In 1956, Tuscaloosa, Alabama and the University of Alabama were quiet and peaceful communities. The University of Alabama president and trustees were relieved, perhaps even satisfied. Meanwhile, Autherine Lucy had been denied her right to be included. Injustice often masquerades under the veneer of that kind of peace.
Last week, black lawyers in Arkansas were professionally and politically slandered as not being sufficiently competent, ethical, or deferential to serve on the Arkansas Supreme Court for a year. A tenured law professor at the UA School of Law (Carlton Bailey), a seasoned assistant attorney general (Valerie Kelly), a former attorney general (Leon Johnson), the dean of black lawyers in Arkansas (Christopher Mercer), and a host of other lawyers must accept second-class citizenship, keep their mouths shut, complacently adjust to a deadening status quo, and be willing to endure the humiliation of being considered unfit, to keep peace.
Things are quiet in Little Rock today. There is peace in Governor Beebe's office. The legal profession is quiet. The bar association is quiet. Voters and legislators are quiet. There is no regret. No discontentment. If this is peace, I don't want it. I don't want a peace constructed from injustice, exclusionary practices, and defended with blithe rationalizations and sanctimonious absurdities.

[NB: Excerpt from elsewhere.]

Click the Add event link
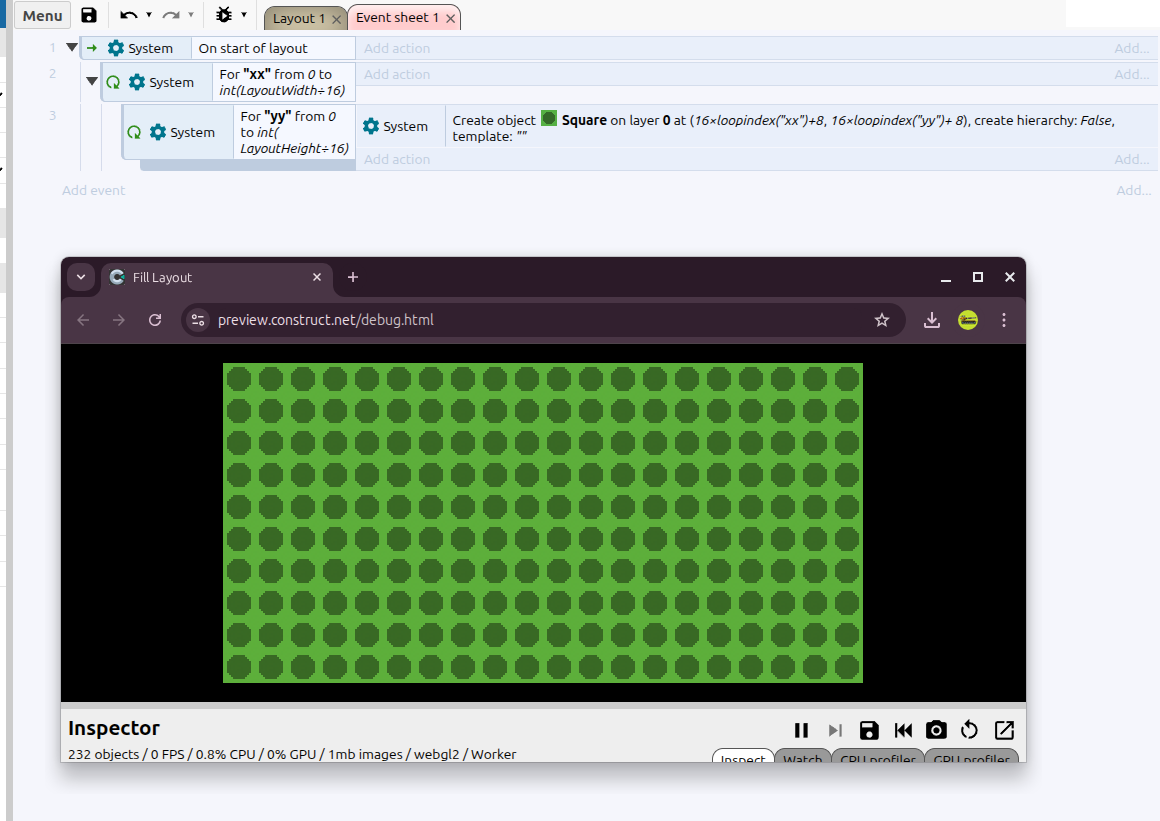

Neither did the other preacher. You may have heard of Martin Luther King, Jr. Yeah. That guy who is only remembered for saying "I have a dream."
In "When Peace Becomes Obnoxious," King said that unjust peace is a stench in the nostrils of Almighty God. King rejected such an obnoxious, cancerous, deadly, insidious, polite, courteous, diplomatic, and politically convenient peace. I suspect you won't hear people quoting the "When Peace Becomes Obnoxious" sermon next month during their King Holiday ceremonies.
Perhaps this explains why the faith caucus refused to endorse the statement of regret. Perhaps this explains why people in Arkansas, including some black people, wish the issue would simply go away. Obnoxious peace, not justice, is what passes for race relations in Arkansas in 2009.
That was not what Dr. King dreamed. King was not wrong in rejecting obnoxious peace. We are wrong in preferring it. We should re-think the dream, and re-think peace.